C’è qualcosa però che succede tra l’approvazione di un progetto e la sua rea­lizzazione.

C’è una istituzione che firma, ma poi ce n’è un’altra che deve controfir­mare. Uno spazio resta vuoto, inutilizzato, i fondi si perdono nel nulla e i lavori non vengono completati. Le proposte vengono ascolta­te, approvate, addirittura incorag­giate ma poi niente si muove. Fino a quando, all’improvviso, tutto si sblocca, ma non nel modo che pensavi. Al posto del centro culturale vengono assegnati i locali alle sedi di partito che in realtà sono centri per la vendita di servizi di patrona­to.

Il solito meccanismo clientelare

Il solito meccanismo clientelare che non ascolta ragioni, non guarda ai proget­ti, alle proposte, forza il meccanismo ungen­dolo col denaro, fino a deformarlo, alte­randone il funzionamento: a quel punto non c’è neanche più bisogno di forzare, le cose vanno avanti in modo ufficioso e re­golare.

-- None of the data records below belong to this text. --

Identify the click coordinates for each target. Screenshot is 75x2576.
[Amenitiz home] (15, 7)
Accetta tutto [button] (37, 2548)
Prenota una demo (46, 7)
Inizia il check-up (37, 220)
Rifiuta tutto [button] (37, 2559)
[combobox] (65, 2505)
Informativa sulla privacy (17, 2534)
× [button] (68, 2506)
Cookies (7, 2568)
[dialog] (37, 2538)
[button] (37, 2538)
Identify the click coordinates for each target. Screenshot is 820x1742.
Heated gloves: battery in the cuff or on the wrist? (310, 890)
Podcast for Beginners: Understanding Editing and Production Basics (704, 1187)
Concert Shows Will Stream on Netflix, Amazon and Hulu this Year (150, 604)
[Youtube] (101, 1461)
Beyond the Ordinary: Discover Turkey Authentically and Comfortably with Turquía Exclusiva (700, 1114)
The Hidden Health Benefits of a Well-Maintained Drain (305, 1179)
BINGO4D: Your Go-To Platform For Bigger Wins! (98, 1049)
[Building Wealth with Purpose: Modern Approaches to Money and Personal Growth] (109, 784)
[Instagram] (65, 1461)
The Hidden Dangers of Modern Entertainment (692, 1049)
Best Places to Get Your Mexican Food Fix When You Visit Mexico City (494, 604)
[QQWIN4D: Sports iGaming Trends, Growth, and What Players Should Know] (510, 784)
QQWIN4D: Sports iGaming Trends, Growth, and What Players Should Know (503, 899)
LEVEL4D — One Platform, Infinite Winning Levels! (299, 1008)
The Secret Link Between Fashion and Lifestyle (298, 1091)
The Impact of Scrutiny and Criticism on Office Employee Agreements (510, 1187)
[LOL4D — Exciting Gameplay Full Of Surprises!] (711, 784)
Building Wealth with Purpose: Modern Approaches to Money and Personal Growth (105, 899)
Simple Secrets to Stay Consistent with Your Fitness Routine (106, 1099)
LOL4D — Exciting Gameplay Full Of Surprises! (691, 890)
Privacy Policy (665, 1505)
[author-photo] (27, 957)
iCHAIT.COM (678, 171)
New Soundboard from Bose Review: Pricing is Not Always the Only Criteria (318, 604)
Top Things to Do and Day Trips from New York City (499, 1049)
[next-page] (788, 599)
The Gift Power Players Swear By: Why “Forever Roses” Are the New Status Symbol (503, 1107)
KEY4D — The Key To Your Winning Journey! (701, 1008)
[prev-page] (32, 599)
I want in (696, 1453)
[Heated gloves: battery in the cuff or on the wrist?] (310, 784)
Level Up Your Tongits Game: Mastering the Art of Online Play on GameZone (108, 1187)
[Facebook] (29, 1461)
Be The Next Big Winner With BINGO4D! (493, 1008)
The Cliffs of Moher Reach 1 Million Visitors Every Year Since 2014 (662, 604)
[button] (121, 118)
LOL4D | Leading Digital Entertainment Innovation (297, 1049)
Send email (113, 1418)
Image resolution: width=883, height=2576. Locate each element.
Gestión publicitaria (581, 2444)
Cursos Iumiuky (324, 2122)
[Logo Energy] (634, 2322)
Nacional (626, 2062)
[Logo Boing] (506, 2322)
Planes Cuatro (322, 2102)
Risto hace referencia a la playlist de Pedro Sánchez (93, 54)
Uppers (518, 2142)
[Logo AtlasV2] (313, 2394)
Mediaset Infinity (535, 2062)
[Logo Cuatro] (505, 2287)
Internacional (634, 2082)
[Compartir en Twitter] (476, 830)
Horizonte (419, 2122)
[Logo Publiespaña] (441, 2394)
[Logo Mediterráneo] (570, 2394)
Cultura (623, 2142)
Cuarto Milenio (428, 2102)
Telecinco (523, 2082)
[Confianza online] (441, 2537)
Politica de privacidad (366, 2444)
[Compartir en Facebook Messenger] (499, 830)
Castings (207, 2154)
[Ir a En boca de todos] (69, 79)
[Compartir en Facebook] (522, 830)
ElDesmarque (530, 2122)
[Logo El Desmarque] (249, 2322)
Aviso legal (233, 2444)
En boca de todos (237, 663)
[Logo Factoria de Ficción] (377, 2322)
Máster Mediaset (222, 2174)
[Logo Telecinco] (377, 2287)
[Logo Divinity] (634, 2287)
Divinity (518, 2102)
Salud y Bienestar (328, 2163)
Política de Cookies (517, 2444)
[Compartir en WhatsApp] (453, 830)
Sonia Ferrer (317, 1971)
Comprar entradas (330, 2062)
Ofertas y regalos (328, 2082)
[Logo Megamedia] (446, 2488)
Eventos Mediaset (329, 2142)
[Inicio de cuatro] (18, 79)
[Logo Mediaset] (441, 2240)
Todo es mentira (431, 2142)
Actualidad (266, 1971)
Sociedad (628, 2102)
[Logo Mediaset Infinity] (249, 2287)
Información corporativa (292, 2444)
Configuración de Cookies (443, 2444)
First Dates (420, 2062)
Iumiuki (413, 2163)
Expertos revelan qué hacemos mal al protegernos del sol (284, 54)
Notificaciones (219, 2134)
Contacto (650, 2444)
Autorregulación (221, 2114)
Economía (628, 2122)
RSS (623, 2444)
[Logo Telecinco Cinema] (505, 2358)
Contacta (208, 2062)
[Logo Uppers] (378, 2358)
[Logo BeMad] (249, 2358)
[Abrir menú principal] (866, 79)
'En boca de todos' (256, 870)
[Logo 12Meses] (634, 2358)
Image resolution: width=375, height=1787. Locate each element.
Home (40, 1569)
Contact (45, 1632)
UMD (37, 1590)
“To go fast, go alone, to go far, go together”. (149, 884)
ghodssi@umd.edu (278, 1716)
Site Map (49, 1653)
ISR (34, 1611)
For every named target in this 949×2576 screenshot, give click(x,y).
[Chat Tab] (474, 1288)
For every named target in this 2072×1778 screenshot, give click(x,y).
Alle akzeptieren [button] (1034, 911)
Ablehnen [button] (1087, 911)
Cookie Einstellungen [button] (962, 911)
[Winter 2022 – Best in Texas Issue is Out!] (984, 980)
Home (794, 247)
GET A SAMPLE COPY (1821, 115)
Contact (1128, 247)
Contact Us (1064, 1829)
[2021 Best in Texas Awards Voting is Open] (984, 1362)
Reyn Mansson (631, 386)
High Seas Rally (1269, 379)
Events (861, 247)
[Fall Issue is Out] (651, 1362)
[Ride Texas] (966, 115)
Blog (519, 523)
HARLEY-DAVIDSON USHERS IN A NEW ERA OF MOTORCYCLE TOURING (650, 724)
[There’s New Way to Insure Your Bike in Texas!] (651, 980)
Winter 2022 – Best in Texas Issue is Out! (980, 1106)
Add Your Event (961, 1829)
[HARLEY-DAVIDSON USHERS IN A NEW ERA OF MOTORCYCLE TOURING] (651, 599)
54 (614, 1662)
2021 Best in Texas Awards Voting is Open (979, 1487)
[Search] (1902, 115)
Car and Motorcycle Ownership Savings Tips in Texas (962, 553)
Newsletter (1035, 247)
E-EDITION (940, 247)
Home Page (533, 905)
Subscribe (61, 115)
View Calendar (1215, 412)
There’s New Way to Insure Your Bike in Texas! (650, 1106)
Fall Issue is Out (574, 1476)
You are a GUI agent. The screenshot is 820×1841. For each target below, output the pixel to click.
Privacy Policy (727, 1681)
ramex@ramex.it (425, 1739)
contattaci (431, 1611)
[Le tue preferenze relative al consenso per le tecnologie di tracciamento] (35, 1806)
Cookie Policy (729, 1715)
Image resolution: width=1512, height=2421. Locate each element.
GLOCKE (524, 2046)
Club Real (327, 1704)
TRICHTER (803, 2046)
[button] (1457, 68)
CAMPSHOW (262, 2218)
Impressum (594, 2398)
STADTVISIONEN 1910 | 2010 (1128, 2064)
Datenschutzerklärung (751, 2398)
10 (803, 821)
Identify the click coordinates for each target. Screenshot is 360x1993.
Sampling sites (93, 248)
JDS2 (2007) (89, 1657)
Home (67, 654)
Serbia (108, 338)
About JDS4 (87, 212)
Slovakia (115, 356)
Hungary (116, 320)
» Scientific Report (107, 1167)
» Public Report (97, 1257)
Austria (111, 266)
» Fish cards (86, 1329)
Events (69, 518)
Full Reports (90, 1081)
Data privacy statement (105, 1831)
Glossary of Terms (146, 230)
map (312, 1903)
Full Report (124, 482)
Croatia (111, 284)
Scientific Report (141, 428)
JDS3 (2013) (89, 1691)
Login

Chi con me ha parlato della sua espe­rienza, quando ha dovuto difendersi dalla malavita organizzata, ha trovato nel­lo sta­to un secondo nemico, alleato al pri­mo grazie alla forza della corruzione e della mediocrità. E non si tratta di mele marce.

Spazi verdi? No, discariche

Fin dai primissimi giorni della costru­zione del rione Traiano, nelle vallate che il professor Canino voleva diventassero lo spazio verde del rione, i camion scarica­vano di notte i detriti che provenivano da­gli altri cantieri privati, scarti di una spe­culazione edilizia che guadagnava terreno sulla città, distruggendo e ricostruendo senza freni.

I castagni sommersi dai rifiuti

In breve tempo i boschi di ca­stagni furono sommersi dai detriti e dai ri­fiuti.

Prima ancora che i ponti per l’attraver­samento dei valloni fossero completati, non c’era più nulla da attraversare. Le au­torità impedirono a stento lo scempio; a cose fatte, invece di intervenire sui re­sponsabili, si decise di accettare la cosa e di costruire le strade su quelle opere di riempimento coatto.

Il viale Traiano sorge su un cumulo di rifiuti dell’edilizia e dell’industria. Il pro­getto per la costruzio­ne del quartiere, or­mai snaturato, fu co­munque portato avan­ti, e alcuni suoi risul­tati si distinguono an­cora oggi da un pun­to di vista architetto­nico e funzionale.

Ma il terremoto creò l’emergenza, che a suo volta diede il pretesto per nuovi rima­neggiamenti, venne data priorità alle abi­tazioni, rimandando a data da destinarsi la co­struzione delle infrastrutture e dei servi­zi.

Confinate qui le classi povere

Nel nuovo quartiere vennero confinate le classi povere in emergenza abitativa. Oggi, persone che non hanno mai visto una periferia, intellettuali mediocri giudi­cano da lontano, seduti su una poltrona in televisione, e decidono a tavolino, secon­do i propri interessi, qual è il motivo per cui un ragazzo viene sparato da un poli­ziotto, o perché centinaia di vite sono ro­vinate o spezzate sul finire di vicoli cie­chi.

Si continua a versare detriti sul rione, sommergendo quel che resta di buono, fa­cendo il gioco di chi ha tutto l’interesse perché il quartiere resti isolato, le idee non circolino, le possibilità non arrivino a chi vorrebbe che le cose in quel posto non andassero così. Le porte del rione Traiano non si sono chiuse da sole.